No matter how big you are I bet you will shoot yourself in the foot and loose a bunch of people.
I'm kind of confused by this comment.

I believe
@SerjEpic was saying he'd
use the service, ie he'd be prepared to pay a subscription to watch without ads. The comment is from a user point of view, (unless I completely misunderstood lol

) Not sure how the size of his channel comes into it
Either I have misunderstood the new service or people in this thread are all talking about different things.
Here is my understanding of the situation:
From the YouTube users' (viewers') perspective:
- From a date yet to be announced, if a viewer has
not subscribed to the new ad-free service, then there is no change to them. They can watch videos as before and there will be ads on the videos. (on the videos that are monetized)
-If they have subscribed to the new service, then they can also watch videos, but there will be no ads (even on videos which the creator has monetized).
From the YouTube creators' perspective:
- Since this is a significant change to the YouTube business model, YouTube must legally change their TOS for partners. They informed creators of this in April via email and the new TOS were issued in June I believe.
- Also from a legal point of view, creators must explicitly accept those TOS. This is the stage we're at now. YouTube is apparently sending out requests for people to accept the TOS.
If they don't accept the new TOS, then their monetized videos will be switched to private until the new agreement is accepted. ( Source:
http://www.androidpolice.com/2015/0...aunch-october-22nd-with-the-name-youtube-red/
So all that has really changed from the creators' point of view is that monetization now means that the creator will either receive money from the ad revenue or from the ad-free subscription. I really don't see how that is shooting oneself in the foot? In the eyes of the viewer, the channel creator isn't doing anything different. There are ads on his monetized videos for people who haven't paid but that's nothing new.
The creator will still have the option of publishing videos with no monetization at all.
never in a million years.
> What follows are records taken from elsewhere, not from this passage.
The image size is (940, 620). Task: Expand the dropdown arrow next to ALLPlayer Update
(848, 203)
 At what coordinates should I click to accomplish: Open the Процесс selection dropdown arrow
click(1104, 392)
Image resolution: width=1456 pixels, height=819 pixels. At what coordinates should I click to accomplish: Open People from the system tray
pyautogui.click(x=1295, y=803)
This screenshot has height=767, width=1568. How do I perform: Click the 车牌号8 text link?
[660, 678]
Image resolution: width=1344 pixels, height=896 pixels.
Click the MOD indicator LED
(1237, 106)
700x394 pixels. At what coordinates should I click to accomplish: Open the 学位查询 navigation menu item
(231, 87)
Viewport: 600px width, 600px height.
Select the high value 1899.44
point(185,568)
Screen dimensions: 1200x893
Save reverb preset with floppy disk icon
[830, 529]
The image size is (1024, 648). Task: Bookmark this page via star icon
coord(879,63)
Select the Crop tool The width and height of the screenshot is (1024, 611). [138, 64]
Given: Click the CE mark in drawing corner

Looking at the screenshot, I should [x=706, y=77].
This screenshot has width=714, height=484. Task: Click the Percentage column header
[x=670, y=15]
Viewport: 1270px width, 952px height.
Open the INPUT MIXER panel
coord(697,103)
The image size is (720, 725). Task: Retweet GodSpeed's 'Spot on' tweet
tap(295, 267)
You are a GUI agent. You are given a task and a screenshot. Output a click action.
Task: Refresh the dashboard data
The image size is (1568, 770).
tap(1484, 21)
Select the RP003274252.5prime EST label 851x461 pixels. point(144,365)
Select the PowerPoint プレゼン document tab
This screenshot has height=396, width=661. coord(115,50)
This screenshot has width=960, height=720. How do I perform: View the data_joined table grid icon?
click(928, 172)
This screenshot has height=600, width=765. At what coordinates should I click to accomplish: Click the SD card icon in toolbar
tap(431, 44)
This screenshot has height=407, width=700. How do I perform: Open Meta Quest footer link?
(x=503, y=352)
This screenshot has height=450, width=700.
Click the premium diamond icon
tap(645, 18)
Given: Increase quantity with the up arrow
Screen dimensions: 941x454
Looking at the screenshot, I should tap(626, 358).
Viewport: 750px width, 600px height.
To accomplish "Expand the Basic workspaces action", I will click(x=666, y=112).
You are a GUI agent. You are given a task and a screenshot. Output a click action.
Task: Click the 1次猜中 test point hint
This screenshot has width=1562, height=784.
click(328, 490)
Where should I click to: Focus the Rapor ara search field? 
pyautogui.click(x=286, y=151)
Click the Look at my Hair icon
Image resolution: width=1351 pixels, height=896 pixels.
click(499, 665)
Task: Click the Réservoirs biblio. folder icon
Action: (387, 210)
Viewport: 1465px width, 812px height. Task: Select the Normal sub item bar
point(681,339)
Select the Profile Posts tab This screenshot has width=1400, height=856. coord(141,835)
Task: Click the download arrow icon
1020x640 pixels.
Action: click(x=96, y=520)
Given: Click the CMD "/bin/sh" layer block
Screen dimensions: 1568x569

No one on youtube is interesting enough for me to pay to watch
No i dont and Ads dont run when i watch videos
So this means that YouTube is offering people to pay $8-10 to block the ads?
Well i would never do that because there are many free ad blockers
I can't believe that on a forum of YT creators who are all trying to grow their channels (and depend therefore on the good financial health of YouTube and would themselves benefit from revenue from their own hard work) that people are using adblockers on YouTube. The irony and hypocricy in that attitude astounds me.
It's like being an employee of McDonalds and moaning that the food isn't free for everyone.[DOUBLEPOST=1443517420,1443515210][/DOUBLEPOST]Anyone who thinks that YouTube can provide "free" content without ads is very naive indeed. Let's not forget that YT was losing millions before Google bought it and currently it's break-even at best. I think these changes are fantastic.